2.2. Summary of Existing QMS Models

Various alternative approaches have been developed to address the limitations of ISO 9001 in its practical implementation across different industrial sectors (Table 1). Some of these models aim to simplify the deployment of ISO 9001, while others integrate quality management principles with broader managerial frameworks. Most of these models were initially designed for large organizations and have been tested primarily in service, manufacturing, and information technology contexts.
In general, these models can be grouped into two main categories: (1) enhancement models, which enrich ISO 9001 through the incorporation of additional tools and methodologies; and (2) adaptation models, which attempt to simplify quality systems for specific contexts. While each approach has its merits, the majority remain overly complex, technically demanding, or too generic for practical use by food SMEs. To overcome these challenges, there is a need for greater conceptual clarity and managerial adaptability in implementing QMS frameworks suitable for SMEs. Such models must reflect the unique operational dynamics, resource limitations, and cultural context of food-sector SMEs [2].

2.3. Gaps in Existing QMS Models and the Justification for a Contextual Model for Food SMEs

Most existing QMS frameworks, such as ISO 9001 and various integrative models, are fundamentally designed with the assumption that the implementing organizations possess formal structures, sufficient resources, and advanced technical capabilities [29]. In contrast, SMEs particularly in the food sector, often operate with informal management systems, face significant limitations in human resources and infrastructure, and are subject to financial constraints and complex regulatory pressures. Previous studies have highlighted that generic, technically oriented approaches fall short of addressing the practical challenges encountered by food SMEs [30]. Beyond implementation complexity, many models fail to consider local business contexts and tend to adopt a top-down orientation, with limited empirical validation at the grassroots level. These models typically rely on extensive documentation requirements, performance indicators that are difficult to measure in small-scale settings, and require ongoing technical support from external consultants.
Given these shortcomings, it is essential to develop a QMS model that is both contextually grounded and participatory. Such a model should be constructed through a collaborative validation process involving key stakeholders, including SME owners, local food industry associations, and relevant policymakers. This approach ensures that the system is not only theoretically sound but also operationally relevant and socially acceptable.
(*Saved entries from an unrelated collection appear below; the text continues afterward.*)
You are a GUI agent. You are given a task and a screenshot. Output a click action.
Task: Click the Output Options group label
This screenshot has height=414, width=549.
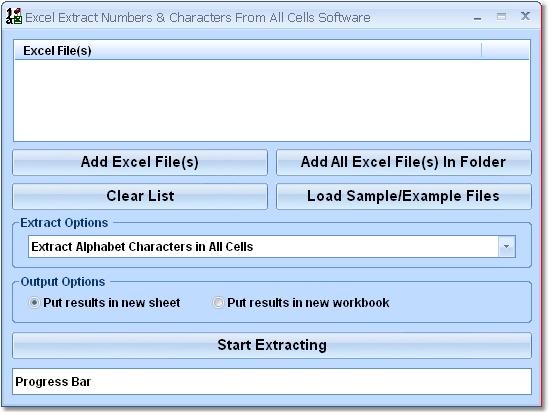pyautogui.click(x=63, y=282)
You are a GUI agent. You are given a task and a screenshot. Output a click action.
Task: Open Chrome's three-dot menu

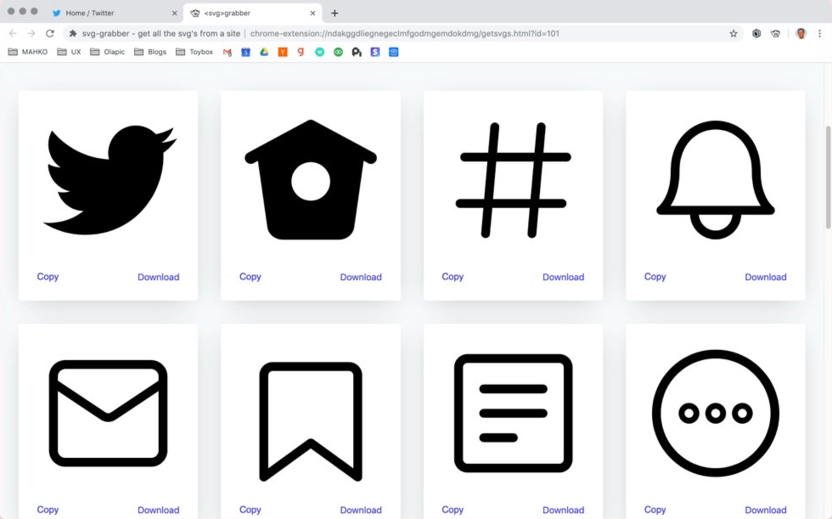[820, 33]
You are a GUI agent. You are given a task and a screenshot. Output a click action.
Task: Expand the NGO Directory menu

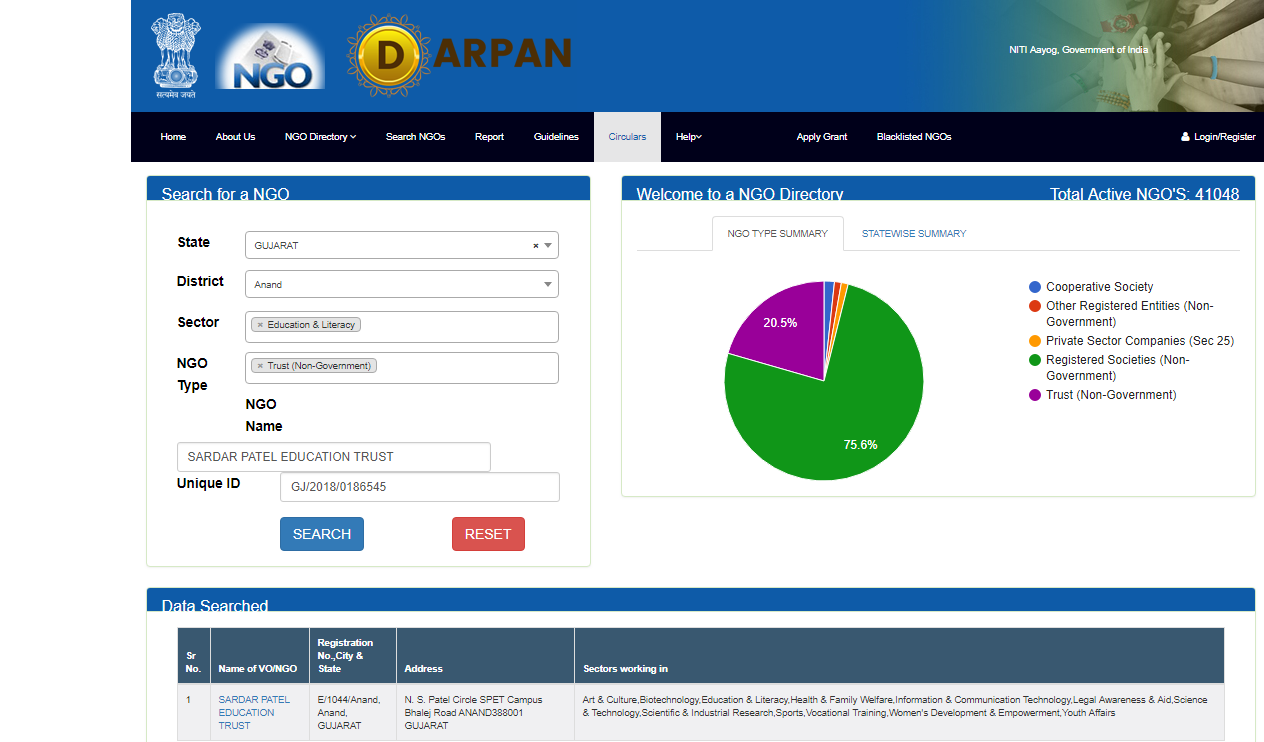pos(320,137)
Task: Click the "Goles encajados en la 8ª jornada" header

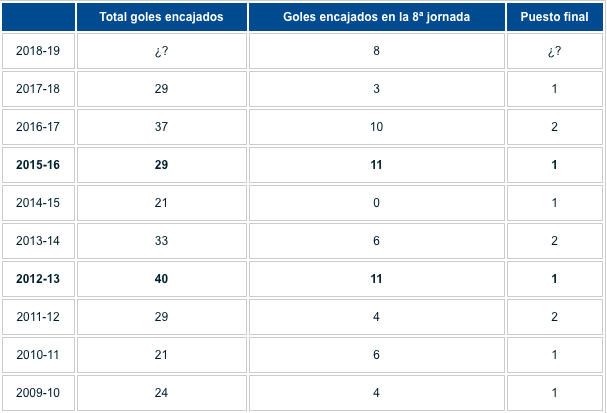Action: click(376, 17)
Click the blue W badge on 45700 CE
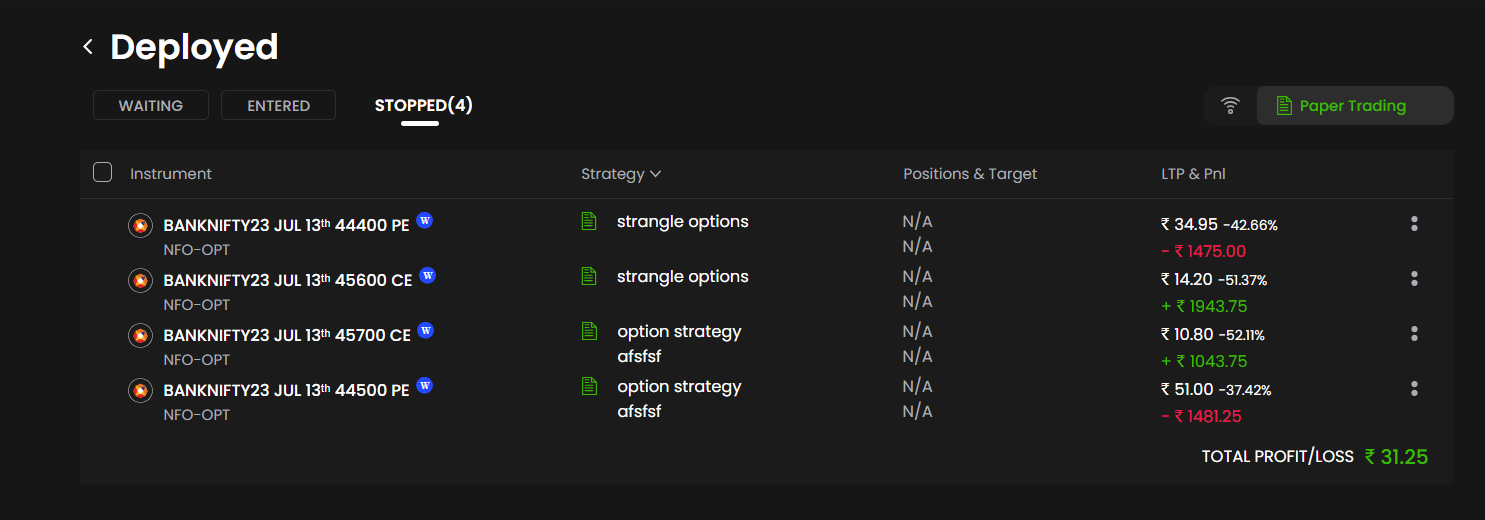 click(x=425, y=330)
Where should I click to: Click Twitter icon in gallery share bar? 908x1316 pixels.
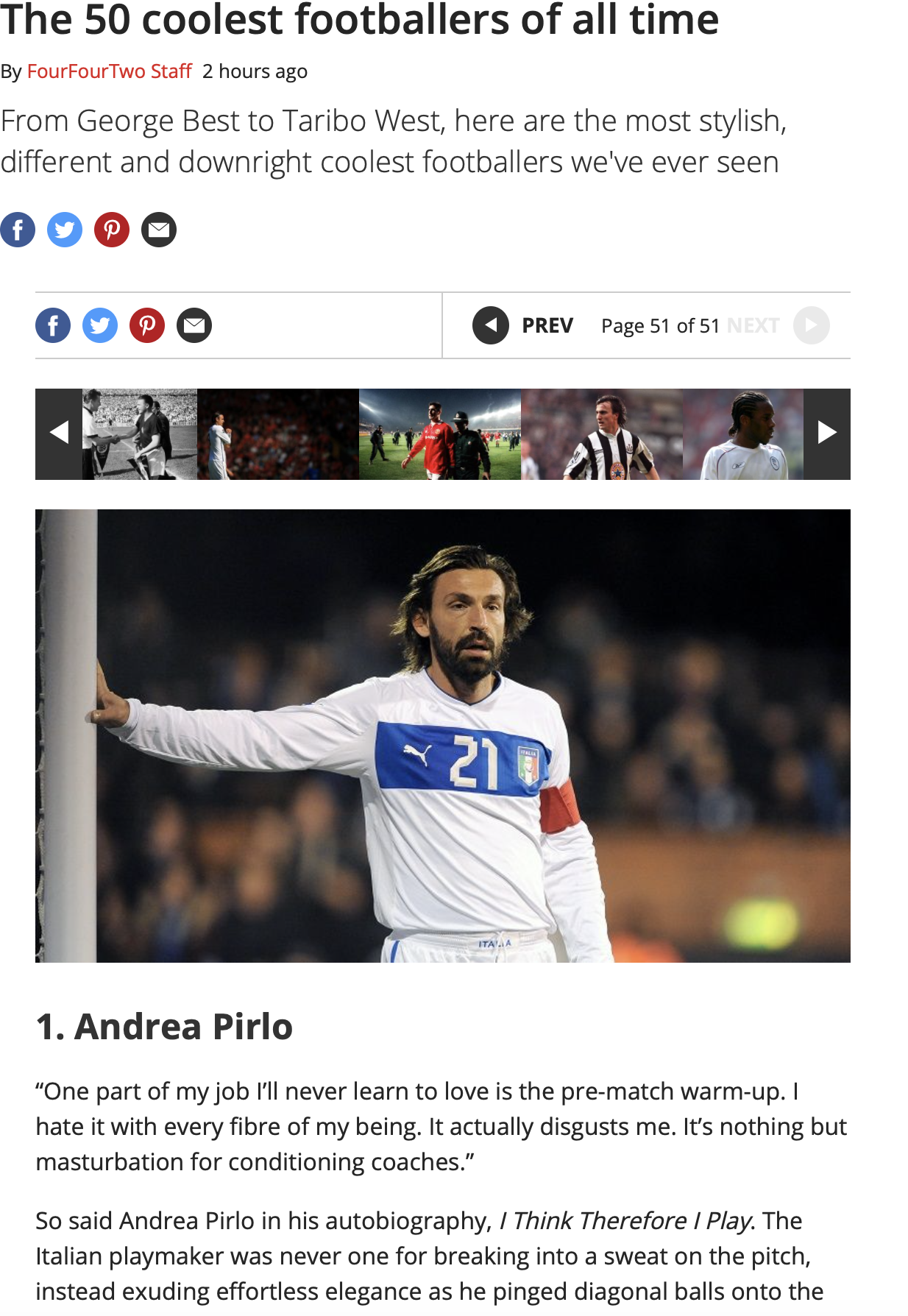[100, 325]
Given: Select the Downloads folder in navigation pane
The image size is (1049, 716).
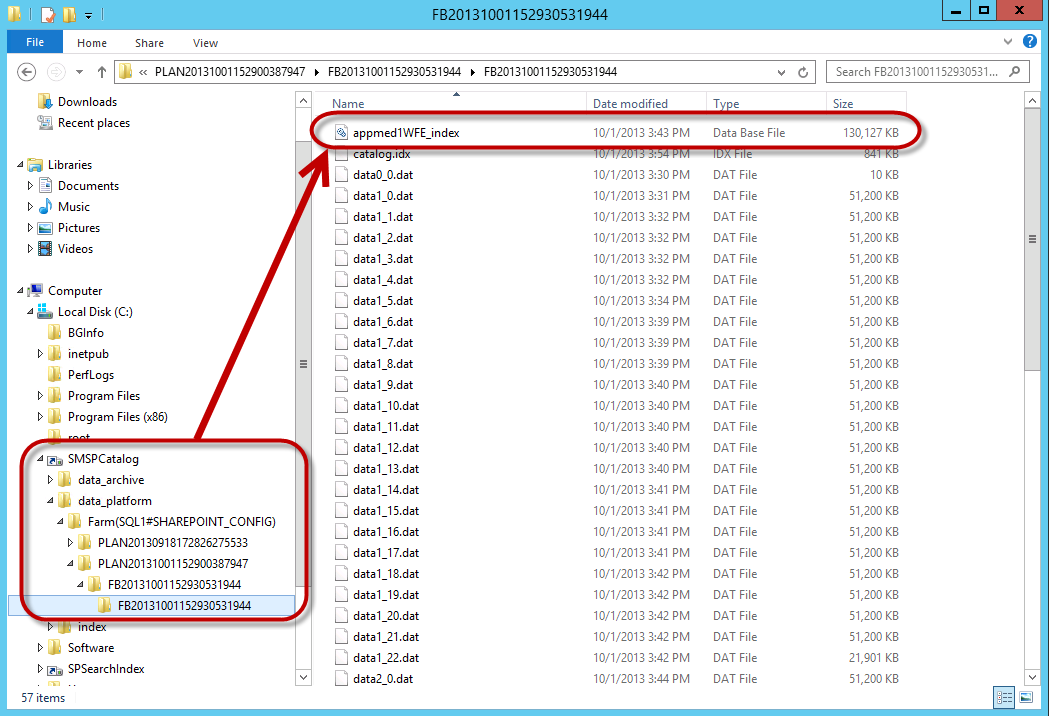Looking at the screenshot, I should 87,102.
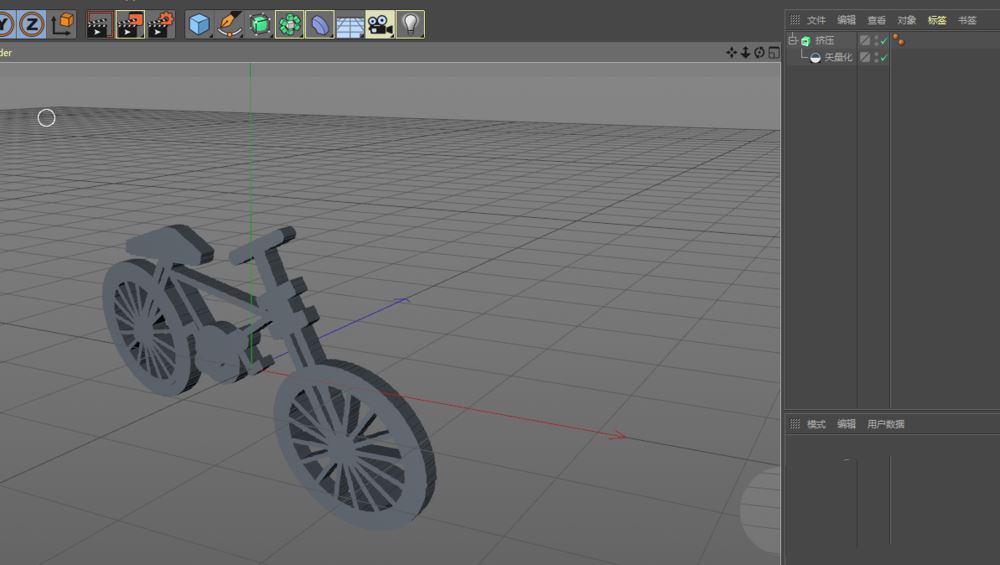This screenshot has width=1000, height=565.
Task: Disable the 挤压 object green checkmark
Action: click(x=883, y=42)
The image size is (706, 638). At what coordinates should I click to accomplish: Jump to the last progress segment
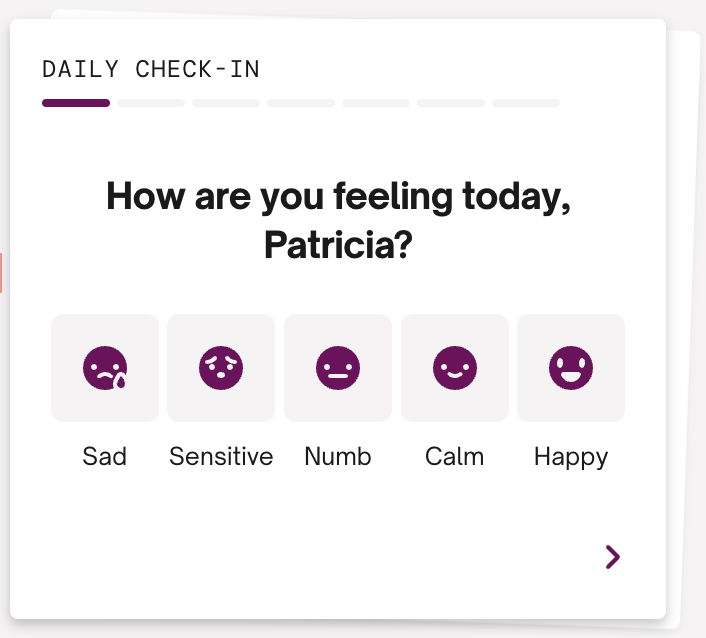pos(526,103)
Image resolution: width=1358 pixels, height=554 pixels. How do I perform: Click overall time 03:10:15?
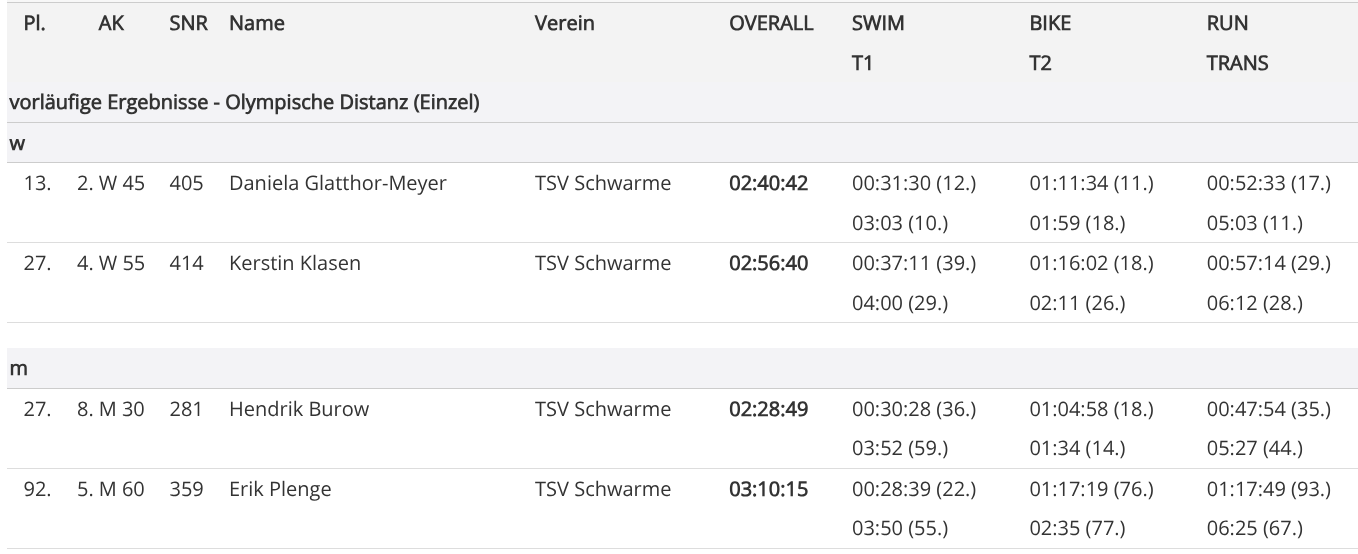[x=769, y=489]
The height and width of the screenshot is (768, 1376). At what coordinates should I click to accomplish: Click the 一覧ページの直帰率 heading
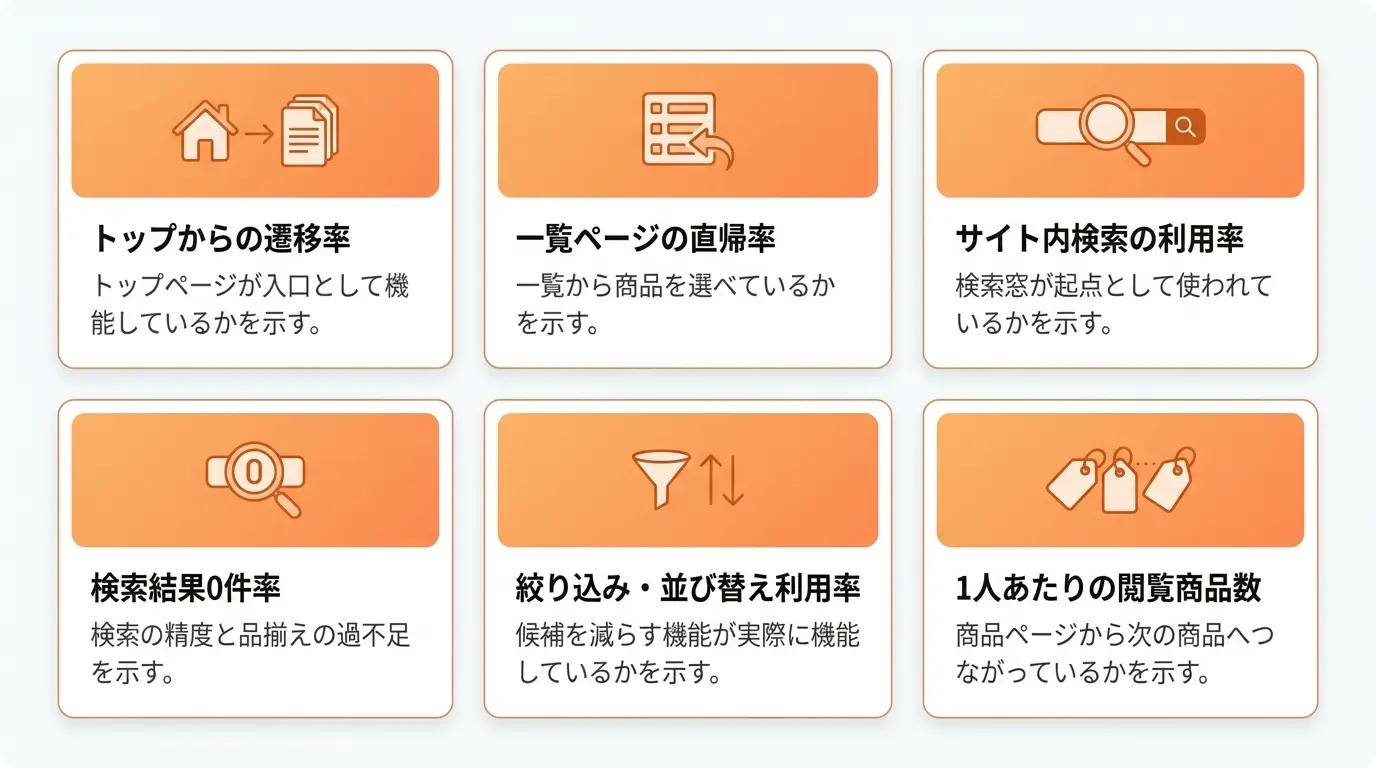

In response to this need, the present study introduces a new QMS model designed explicitly for food sector SMEs. The model is modular in structure, incorporates best practices, and is empirically validated within the operational context of small food enterprises. By bridging the gap between formal quality standards and the dynamic, real-world practices of micro and small enterprises, the model aims to serve as a practical, scalable tool that enables SMEs to strengthen their internal quality systems in a sustainable, locally responsive manner.
The originality of this study lies in developing a QMS model that is both empirically validated and explicitly tailored to the operational realities of food-sector SMEs. Unlike existing frameworks such as ISO 9001 or integrative models that combine ISO with Lean, Six Sigma, or TQM, the proposed model adopts a context-driven and modular approach, grounded in the PDCA cycle, and refined through direct stakeholder input and field application. This bottom-up orientation ensures that the model does not replicate the complexity, documentation burden, or resource intensity of conventional systems, but instead aligns with the managerial informality, limited resources, and cultural characteristics that define SMEs. The study makes a distinctive theoretical contribution by bridging the disconnect between generic quality management theory and the nuanced conditions under which SMEs operate, particularly in the food industry, where quality outcomes are directly linked to public health and consumer trust.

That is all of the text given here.